Nie często się zdarza, że recepty lewicowe i prawicowe na rozwiązanie jakiegoś problemu są takie same.
Pogonić urzędasów z MFW, BŚ i UE. Grecja nie będzie miała funduszy na spłatę pożyczek więc zbankrutuje. Bankrutowi się nie pożycza, będą wydawać tyle ile maja - bez kredytów - sen Misesa. Wyjdą ze strefy euro, drachma będzie tak tania, że nawet kasjerkę z biedronki będzie stać na wczasy na Cykadach.
Zapewne wyjdą (albo zostaną wyrzuceni ) z UE więc skończą się bzdurne dotacje, dopłaty, szkolenia z jednej strony oraz z drugiej beda mogli wyrzucić setki tysięcy przepisów, ustaw, dekretów, rozporządzeń unijnych ( których i tak nikt pewnie pod akropolem nie przeczytał) które tłamsiły przedsiębiorczość i innowacyjność.

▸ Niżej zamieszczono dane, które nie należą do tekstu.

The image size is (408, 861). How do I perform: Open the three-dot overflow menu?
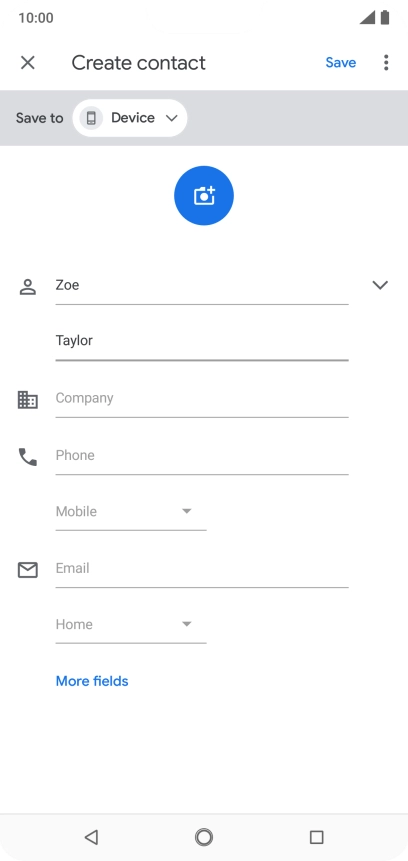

Pracę będzie musiało stracić wiele osób z budżetówki, pieniędzy po prostu nie będzie. Dotowane dotąd firmy upadną z tego samego powodu, podobnie sporo szkół, instytucji kulturalnych.
I w takich realiach Grecy staną przed wyborem: jakiego państwa oczekujemy, w którą stronę je pchniemy?
W stronę socjalizmu czy kapitalizmu? Drogi pośredniej nie będzie.
Czeka więc Greków wiele naprawdę chudych lat.